Let's start with the storage option aptly named Azure storage. Azure storage is an extremely flexible and massively scalable storage platform and it's a fundamental building block for Azure.
As an example of how it's fundamental for IaaS VM's the virtual hard disks are stored in Azure storage. You can use Azure storage to store up to 500 terabytes of data and it can handle up to 20,000 IO operations per second and it's elastic which ensure consistent performance.
By default, Azure storage is resilient so it creates three replicas inside of a region. Plus you can enable geo-replication to the paired region. Geo-replication by default is for disaster recovery since replicated data isn't accessible. It only becomes available if Microsoft initiates a failover.

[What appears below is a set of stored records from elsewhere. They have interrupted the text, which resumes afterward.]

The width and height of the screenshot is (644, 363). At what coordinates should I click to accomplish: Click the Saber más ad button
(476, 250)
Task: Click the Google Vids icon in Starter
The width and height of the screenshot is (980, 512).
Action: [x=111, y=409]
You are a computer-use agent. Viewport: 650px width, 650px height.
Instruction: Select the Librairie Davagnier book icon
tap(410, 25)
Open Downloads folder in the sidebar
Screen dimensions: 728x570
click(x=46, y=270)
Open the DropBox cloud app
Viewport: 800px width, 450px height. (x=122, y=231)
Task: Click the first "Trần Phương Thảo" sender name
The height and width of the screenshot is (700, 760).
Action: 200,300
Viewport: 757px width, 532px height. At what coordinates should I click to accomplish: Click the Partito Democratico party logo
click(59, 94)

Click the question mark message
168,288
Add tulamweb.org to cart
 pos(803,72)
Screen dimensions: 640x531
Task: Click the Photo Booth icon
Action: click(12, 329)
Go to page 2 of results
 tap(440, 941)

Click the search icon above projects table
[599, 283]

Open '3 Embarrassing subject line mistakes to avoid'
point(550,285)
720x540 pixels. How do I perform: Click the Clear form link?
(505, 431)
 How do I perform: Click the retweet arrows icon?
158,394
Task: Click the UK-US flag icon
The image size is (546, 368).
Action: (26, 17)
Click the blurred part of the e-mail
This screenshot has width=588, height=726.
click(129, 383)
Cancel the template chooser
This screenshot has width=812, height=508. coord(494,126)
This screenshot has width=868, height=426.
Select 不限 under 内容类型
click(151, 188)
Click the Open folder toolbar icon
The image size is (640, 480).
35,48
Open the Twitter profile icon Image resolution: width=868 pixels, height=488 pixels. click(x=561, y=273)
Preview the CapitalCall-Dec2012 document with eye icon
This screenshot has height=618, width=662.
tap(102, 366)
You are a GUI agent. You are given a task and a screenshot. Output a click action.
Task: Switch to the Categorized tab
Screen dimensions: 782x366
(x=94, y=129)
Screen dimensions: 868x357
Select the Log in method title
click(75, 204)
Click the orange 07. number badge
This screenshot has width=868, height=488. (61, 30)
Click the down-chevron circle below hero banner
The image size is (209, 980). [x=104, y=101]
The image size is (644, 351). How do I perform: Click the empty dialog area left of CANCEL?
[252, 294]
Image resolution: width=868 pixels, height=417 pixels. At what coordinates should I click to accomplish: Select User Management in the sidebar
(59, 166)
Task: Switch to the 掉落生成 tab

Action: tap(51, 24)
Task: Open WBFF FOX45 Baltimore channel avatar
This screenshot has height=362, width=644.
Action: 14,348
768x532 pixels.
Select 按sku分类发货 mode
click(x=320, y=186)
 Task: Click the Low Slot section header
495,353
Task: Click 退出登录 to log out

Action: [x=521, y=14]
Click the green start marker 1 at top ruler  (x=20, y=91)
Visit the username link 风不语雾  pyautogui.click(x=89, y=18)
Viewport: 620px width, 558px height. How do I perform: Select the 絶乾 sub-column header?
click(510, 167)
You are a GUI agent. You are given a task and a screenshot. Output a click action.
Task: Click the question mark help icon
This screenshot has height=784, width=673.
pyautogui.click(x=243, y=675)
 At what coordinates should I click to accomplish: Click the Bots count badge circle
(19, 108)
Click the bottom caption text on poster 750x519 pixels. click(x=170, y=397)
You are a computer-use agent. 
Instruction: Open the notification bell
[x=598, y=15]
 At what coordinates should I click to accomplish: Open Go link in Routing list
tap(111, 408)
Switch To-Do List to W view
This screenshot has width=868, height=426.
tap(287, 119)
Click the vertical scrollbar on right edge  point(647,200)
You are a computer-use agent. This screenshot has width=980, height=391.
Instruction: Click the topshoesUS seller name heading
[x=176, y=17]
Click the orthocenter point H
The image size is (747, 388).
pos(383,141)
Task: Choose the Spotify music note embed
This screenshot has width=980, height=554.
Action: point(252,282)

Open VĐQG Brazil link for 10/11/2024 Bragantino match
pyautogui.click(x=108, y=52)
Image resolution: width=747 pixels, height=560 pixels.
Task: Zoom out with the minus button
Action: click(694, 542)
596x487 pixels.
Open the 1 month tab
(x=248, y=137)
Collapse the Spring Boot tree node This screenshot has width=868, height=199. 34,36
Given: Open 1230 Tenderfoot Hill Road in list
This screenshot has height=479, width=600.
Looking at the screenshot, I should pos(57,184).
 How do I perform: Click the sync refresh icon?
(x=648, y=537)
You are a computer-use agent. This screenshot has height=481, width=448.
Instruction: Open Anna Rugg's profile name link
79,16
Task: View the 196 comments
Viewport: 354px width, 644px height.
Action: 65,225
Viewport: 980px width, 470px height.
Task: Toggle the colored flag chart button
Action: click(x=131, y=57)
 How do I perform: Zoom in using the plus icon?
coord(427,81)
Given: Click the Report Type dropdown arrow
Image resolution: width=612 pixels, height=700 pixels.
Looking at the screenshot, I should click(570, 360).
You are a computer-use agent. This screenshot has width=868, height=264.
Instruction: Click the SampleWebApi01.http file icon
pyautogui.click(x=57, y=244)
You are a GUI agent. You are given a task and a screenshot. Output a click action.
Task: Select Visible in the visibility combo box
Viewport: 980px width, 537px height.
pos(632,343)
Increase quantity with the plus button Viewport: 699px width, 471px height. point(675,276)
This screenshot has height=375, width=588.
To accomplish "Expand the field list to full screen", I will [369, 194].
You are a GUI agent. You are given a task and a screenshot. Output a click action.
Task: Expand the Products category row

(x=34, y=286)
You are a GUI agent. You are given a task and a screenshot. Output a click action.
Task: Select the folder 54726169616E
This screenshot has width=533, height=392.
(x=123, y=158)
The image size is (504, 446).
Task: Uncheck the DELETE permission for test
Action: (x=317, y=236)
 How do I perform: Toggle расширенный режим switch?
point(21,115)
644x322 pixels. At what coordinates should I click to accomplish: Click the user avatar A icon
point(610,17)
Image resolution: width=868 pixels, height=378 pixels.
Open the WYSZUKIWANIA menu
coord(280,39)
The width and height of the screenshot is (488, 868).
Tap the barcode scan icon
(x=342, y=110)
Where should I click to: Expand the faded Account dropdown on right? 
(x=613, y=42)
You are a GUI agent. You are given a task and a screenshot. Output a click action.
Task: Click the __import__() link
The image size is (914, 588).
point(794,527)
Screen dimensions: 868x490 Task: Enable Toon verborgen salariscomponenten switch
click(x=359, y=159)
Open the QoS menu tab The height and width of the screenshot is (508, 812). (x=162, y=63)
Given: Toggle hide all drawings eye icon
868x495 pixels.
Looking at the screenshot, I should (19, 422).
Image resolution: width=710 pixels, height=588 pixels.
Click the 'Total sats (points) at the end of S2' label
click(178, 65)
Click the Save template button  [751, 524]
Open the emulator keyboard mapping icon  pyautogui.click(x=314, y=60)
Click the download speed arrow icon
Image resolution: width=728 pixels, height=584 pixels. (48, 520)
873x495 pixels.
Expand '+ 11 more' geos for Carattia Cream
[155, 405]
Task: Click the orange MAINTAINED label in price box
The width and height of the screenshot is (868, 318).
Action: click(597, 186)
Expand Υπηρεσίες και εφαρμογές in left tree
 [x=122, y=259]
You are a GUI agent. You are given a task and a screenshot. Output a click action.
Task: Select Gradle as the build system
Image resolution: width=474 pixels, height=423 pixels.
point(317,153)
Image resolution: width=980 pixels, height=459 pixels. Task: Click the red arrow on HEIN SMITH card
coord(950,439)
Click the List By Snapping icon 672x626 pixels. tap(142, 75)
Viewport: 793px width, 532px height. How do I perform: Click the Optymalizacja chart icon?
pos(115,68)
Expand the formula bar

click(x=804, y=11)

However, you can use red-only geo-replication and this will, as the name suggests, allow you to use those replicas for read-only access. And that can provide lower latency for end users. You can interact with Azure storage via a REST API and any of the libraries that are built on top of it.
So let's look into some of the different storage options that are built into Azure storage. Let's start off with blob storage. Azure blob storage allows you to store unstructured data in the cloud as blobs or objects. blob storage can store any type of text of binary data such as documents, pictures, videos, backups, et cetera. You can think of it as kind of a file system in the cloud.
blobs are available in two tiers, hot which is optimized for storing data that is accessed frequently and cool, which is optimized for storing data that is infrequently accessed and long lived. This diagram shows how blobs fit into the storage hierarchy.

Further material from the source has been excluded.